▶ **Directions**:
**A)** List every person named in the court opinion excerpt.
**B)** According to the court opinion excerpt, how long after Kaelyn's surgery did the Hospital District first receive notice of the claims?
**C)** Write the next part of the court opinion excerpt, picking up after its last sentence.

** Text for analysis follows **

Justice Hecht dissented in an opinion joined by Justice Owen. The essence of his opinion is set out in the following passage: "I cannot see how it is remotely possible for a physician to be negligent in preserving the purity of medications administered to patients by himself and those with whom he associates and yet not be in breach of a professional standard of care. Thus, I would hold that the patients' claims were for professional liability, against which Utica had no obligation under its CGL policy to defend or indemnify. The Court does not foreclose this result but remands for fact findings. If I am correct C if the association and its members could not have been negligent without violating a professional standard of care C the outcome will eventually be the same."
Kaelyn Martinez, age 3, underwent a tonsillectomy at the Val Verde Regional Medical Center. Kaelyn’s parents, Marcus Martinez and Mary Koog, filed suit a little over two years after the operation, individually and on behalf of Kaelyn, against the Val Verde County Hospital District (which operates as the Medical Center) and others. The Hospital District is a governmental unit immune from suit under the Texas Tort Claims Act, Tex. Civ. Rem. & Pract. Code § 101.001 et seq., but Martinez and Koog invoked the Act's exception for liability based upon the use of tangible property,
id. § 101.021(2).
The Act requires that a governmental unit receive notice of any claim against it within six months of the incident giving rise to the claim unless it already has actual notice. Id. § 101.101. The Hospital District first received notice of the claims of Kaelyn and her parents six months and twenty-two days after Kaelyn’s surgery, and Martinez and Koog did not contend that the Hospital District had actual notice before then. Accordingly, the Hospital District filed a plea to the jurisdiction, asserting that because it did not receive notice as
required by the Act, its immunity from suit was not waived, and the court lacked subject matter jurisdiction of the claims against it. The trial court sustained the plea and ordered the case dismissed with prejudice.

** End of Text for analysis **
** Listed entries follows **

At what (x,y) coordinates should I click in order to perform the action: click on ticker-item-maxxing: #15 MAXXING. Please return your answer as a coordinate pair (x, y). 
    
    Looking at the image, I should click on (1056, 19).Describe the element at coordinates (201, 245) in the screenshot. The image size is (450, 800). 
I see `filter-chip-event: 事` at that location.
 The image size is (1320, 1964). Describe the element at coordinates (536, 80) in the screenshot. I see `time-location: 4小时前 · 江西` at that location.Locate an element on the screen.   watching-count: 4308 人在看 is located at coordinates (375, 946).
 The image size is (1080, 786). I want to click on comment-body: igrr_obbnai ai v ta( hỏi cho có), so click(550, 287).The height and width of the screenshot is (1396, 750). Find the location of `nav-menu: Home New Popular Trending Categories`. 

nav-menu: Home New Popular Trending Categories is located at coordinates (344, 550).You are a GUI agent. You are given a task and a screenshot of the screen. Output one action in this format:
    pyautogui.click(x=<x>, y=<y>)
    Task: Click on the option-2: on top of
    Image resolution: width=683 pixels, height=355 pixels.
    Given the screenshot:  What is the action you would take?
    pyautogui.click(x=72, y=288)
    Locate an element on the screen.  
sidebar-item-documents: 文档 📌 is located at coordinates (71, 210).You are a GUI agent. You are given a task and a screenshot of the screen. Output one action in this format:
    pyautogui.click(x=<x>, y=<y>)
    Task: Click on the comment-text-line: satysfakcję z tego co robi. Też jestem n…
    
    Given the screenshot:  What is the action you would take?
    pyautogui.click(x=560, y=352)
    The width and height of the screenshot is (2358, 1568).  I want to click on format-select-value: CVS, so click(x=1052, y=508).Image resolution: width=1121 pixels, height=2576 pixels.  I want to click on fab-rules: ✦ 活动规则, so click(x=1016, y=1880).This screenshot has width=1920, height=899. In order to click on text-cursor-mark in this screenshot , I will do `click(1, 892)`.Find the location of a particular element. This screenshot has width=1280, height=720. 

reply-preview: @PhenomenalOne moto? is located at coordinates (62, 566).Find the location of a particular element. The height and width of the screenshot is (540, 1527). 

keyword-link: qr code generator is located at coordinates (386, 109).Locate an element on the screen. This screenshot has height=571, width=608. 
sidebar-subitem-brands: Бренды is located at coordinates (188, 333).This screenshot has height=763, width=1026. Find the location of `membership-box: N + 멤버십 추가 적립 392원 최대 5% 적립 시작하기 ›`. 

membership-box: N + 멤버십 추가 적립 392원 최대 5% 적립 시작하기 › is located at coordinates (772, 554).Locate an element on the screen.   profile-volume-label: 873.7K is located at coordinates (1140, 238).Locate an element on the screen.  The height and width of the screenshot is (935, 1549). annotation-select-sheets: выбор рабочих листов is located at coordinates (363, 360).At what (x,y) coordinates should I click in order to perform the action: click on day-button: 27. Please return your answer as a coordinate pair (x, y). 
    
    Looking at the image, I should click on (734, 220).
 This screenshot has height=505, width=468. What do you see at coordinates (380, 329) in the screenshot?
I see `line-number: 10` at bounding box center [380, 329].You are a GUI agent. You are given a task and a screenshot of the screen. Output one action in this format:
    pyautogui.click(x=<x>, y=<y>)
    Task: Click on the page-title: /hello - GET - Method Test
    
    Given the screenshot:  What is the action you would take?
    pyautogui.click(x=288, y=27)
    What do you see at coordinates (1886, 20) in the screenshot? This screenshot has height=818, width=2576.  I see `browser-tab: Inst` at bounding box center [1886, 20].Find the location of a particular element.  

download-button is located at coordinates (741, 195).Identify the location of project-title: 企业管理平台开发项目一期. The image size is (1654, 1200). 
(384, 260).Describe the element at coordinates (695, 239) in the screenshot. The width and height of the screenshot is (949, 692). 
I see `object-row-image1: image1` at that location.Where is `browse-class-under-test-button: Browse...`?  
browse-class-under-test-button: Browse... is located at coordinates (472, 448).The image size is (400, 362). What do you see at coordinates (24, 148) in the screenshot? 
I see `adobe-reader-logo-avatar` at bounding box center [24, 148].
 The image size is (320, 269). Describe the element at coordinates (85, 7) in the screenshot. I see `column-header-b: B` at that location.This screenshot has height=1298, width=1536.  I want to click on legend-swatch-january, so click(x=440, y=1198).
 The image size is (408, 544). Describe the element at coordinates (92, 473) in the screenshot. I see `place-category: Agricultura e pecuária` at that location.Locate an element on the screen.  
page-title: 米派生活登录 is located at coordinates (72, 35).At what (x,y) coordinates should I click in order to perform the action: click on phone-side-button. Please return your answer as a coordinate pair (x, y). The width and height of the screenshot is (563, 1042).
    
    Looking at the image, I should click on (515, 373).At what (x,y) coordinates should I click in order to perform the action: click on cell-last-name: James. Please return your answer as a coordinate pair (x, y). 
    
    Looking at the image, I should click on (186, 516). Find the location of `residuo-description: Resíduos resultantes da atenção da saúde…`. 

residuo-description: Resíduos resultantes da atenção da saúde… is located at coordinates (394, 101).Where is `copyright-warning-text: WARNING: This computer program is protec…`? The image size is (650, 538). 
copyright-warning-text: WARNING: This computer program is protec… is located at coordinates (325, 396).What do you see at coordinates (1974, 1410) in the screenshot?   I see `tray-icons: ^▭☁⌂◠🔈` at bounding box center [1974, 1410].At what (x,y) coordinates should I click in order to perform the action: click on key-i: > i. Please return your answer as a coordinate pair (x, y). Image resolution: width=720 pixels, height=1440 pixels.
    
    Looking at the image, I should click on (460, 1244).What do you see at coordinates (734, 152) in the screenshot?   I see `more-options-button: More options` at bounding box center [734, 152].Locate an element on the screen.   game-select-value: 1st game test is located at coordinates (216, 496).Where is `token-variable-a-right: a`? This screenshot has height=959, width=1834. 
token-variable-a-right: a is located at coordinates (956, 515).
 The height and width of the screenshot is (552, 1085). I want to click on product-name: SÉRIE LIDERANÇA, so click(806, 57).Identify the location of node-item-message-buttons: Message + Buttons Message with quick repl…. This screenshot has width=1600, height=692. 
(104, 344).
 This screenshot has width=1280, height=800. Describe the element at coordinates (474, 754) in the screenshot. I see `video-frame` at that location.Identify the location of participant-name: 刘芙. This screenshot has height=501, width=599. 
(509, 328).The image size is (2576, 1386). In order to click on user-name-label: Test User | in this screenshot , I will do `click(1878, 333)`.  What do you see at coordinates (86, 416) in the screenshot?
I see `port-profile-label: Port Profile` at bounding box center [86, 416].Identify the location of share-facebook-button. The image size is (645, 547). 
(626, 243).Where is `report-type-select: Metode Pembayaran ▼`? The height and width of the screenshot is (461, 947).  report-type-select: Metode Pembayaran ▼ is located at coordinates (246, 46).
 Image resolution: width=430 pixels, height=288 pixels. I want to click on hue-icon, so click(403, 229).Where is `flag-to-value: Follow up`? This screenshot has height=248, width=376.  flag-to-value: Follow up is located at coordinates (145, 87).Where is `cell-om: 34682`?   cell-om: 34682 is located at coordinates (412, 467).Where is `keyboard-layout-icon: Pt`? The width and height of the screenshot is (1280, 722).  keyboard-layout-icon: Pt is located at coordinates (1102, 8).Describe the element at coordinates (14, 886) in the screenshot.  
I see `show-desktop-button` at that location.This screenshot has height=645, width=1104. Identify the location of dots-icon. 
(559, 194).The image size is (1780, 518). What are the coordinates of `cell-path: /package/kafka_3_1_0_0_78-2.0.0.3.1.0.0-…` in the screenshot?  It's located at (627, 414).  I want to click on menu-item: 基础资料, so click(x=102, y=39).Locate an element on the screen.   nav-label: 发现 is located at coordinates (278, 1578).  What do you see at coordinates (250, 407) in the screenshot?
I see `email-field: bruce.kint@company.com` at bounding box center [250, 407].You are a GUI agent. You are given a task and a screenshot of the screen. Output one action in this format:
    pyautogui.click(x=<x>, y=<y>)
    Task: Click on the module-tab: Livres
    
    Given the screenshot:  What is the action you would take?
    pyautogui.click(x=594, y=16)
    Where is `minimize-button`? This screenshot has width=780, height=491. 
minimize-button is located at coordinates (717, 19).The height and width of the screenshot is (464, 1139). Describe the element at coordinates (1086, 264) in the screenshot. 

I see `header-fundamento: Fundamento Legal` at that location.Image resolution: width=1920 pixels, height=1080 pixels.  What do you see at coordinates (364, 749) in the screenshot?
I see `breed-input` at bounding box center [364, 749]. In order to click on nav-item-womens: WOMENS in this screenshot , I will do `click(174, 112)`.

** End of Listed entries **

▶ **Results by task**:
**A)** Justice Hecht, Justice Owen, Kaelyn Martinez, Marcus Martinez, Mary Koog

**B)** Six months and twenty-two days after the surgery.

**C)**
The parents argued (1) that the notice requirements of the Act are not jurisdictional and therefore the trial court had subject matter jurisdiction of their claims, and (2) that the notice provision of the Act should be tolled if the claimant is a minor, unless the statute clearly states that its time limits are not tolled during a claimant's minority. The court of appeals held that Kaelyn’s minority did not toll the six-month period for giving notice. The court also ruled that notice is not a condition of the Act’s waiver of immunity that should be raised in a plea to the court's jurisdiction but instead is an affirmative defense that should be raised by motion for summary judgment. The court therefore reversed the trial court’s dismissal for want of jurisdiction and remanded the case for further proceedings.
Held: Affirmed. As to the appellants' tolling argument, the Supreme Court, per Justice Hecht, observed, "One can believe, as the court of appeals did, that it is unfair to require a minor who cannot sue to give the notice required by the Tort Claims Act, but the State is not required to waive immunity from suit at all. The fairness or wisdom of the waiver is not our province to decide."